To move forward to disburse the $4.7 billion trust fund to affected states, the newly elected Trump Administration will need to appoint an official trustee to manage it. Responsibilities of the new administrator will be to make sure the money is apportioned fairly to all affected states and to oversee that funding goals are achieved through effective implementation of localized programs at each state level.

The scandal centered on the “defeat device” software instructions that calibrated the 2.0-liter engines to minimize NOx emissions during stationary smog testing trials for U.S. Department of Motor Vehicles certification, but then reverted to an excessive air/fuel-burning mixture that increased vehicle performance when customer cars were being driven on U.S. roads.

That emissions adjustment also exceeded Clean Air Act standards governed by the U.S. Environmental Protection Agency for NOx, under real world driving conditions.

Volkswagen and Audi franchise dealerships unknowingly sold and leased more than 500,000 diesel vehicles into the U.S. market with the onboard “defeat device” software installed from 2009-15. Affected models included TDI versions of the VW Jetta, Passat, Golf and Beetle, as well as the Audi A3.

Local Nevada Volkswagen and Audi dealerships were caught in the middle of the crisis.

“Losing the ability to sell what was about 25 percent of our previous business was unfortunate,” said Doug Fleming, general manager for Findlay Volkswagen and Findlay North Volkswagen dealerships in Las Vegas, “though the majority of our guests have just transitioned to gasoline and still love the product and brand.”

“We haven’t had a lot of consumer disappointment at our level because guests know that the dealerships and the factory are separate entities,” Fleming said. “In addition, the majority of guests have been ecstatic with the resolution. VW has been excellent with communication on how to handle the process. It has been slow and difficult having to go through court approval every step of the way.”

Volkswagen Group customers who were affected by the scandal can now receive cash compensation as part of a buyback and lease termination program totaling $10 billion or can have their existing vehicles recalled and modified to comply with U.S. Environmental Protection Agency standards.

Buyback payments to customers with older TDI vehicles from 2009-2015 may significantly exceed their resale value, as listed in the Kelley Blue Book of comparative model prices.

The deadline for Volkswagen and Audi TDI owners to apply for compensation through the Volkswagen website is Sept. 1, 2018: www.vwcourtsettlement.com.

For more information about the Volkswagen Group diesel settlement with the U.S. FTC, visit www.ftc.gov/enforcement/cases-proceedings/refunds/volkswagen-settlement.

The automotive manufacturer has made a commitment to increase production of electric-powered vehicles to replace diesel-powered platforms. The company announced a goal to build and sell 1 million electric-powered vehicles through 30 of its product lines by 2025, and will begin manufacturing plug-in electric vehicles within the U.S. during 2020.

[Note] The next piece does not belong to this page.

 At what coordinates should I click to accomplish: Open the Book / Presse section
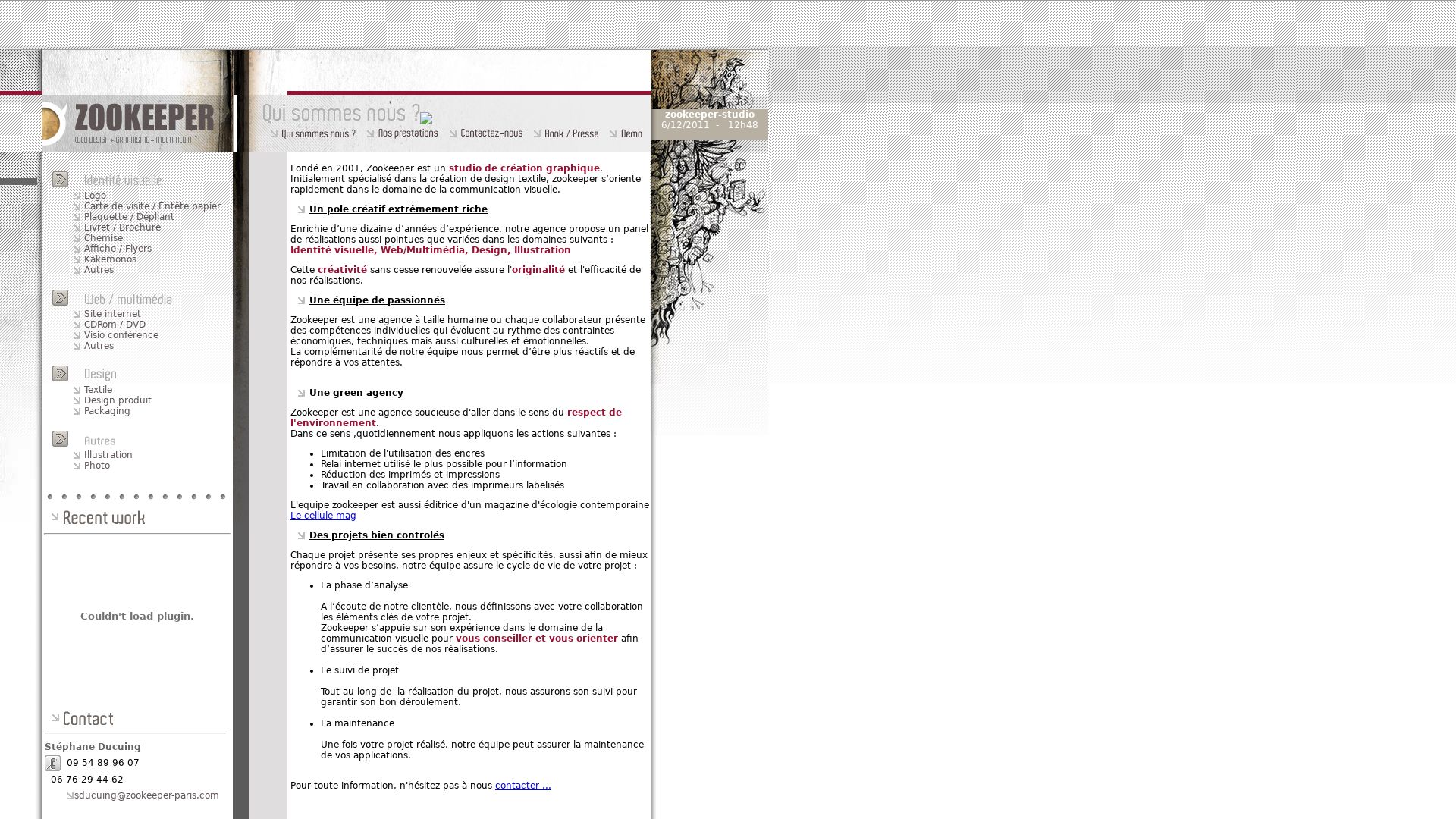[x=570, y=133]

For more information about the Nevada State Clean Diesel Program, that provides grant funding opportunities for diesel emissions reduction projects, visit the website of the Nevada Division of Environmental Protection and its Bureau of Air Quality Planning that administers the Mobile, Smoke and Area Sources branch at ndep.nv.gov/baqp/msa.html.

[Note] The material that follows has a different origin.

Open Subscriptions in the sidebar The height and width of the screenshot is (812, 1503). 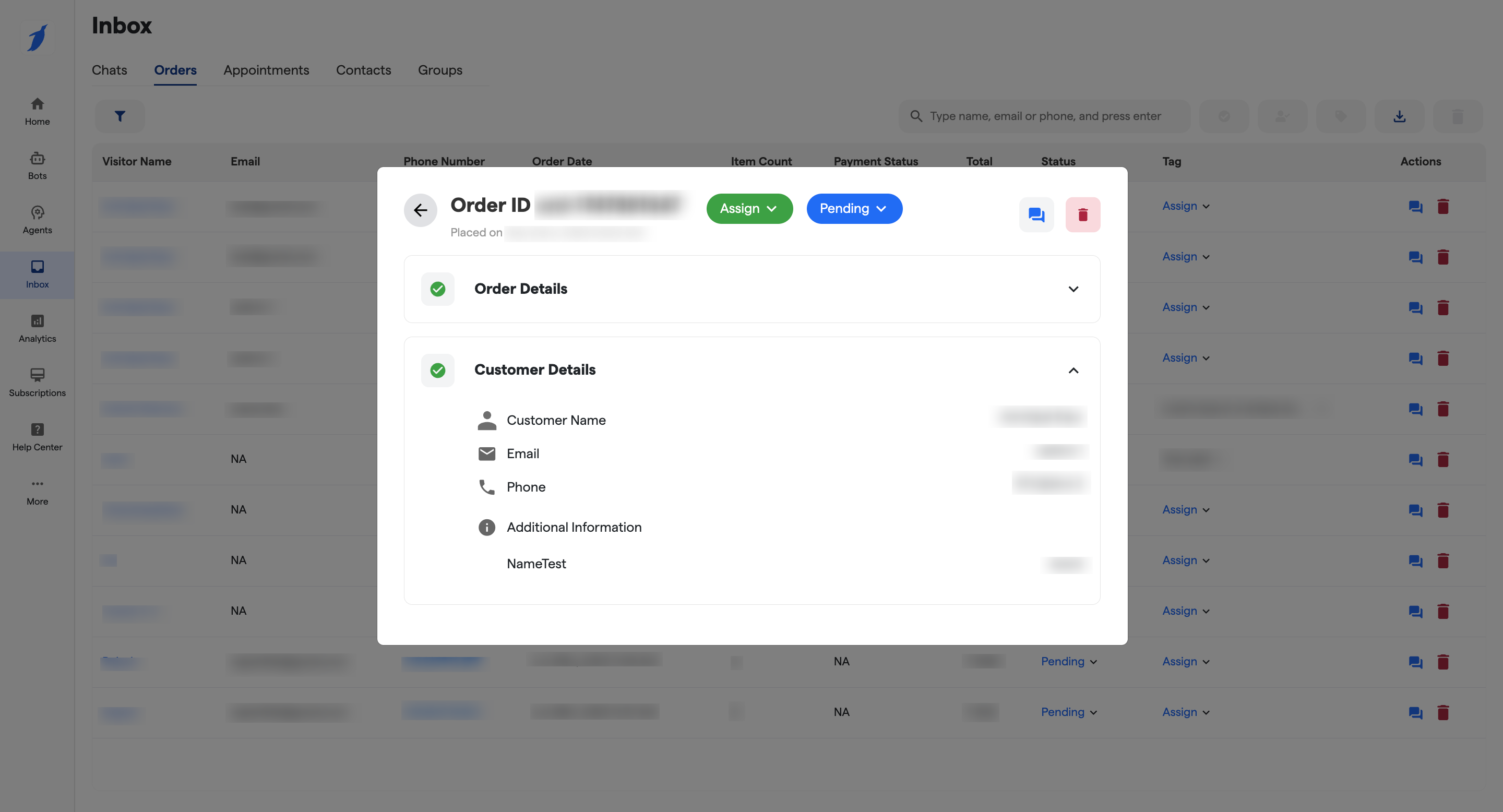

To qualify for state funding from the zero-emission vehicle infrastructure portion of the EPA settlement, the remaining $2 billion in the Volkswagen trust fund, the Nevada Governor’s Office of Energy has been promoting expansion of its existing Nevada Electric Highway project, to provide DC Fast Charge infrastructure for plug-in electric cars along rural interstate highways that pass through state transportation corridors between California, Oregon, Idaho, Utah and Arizona.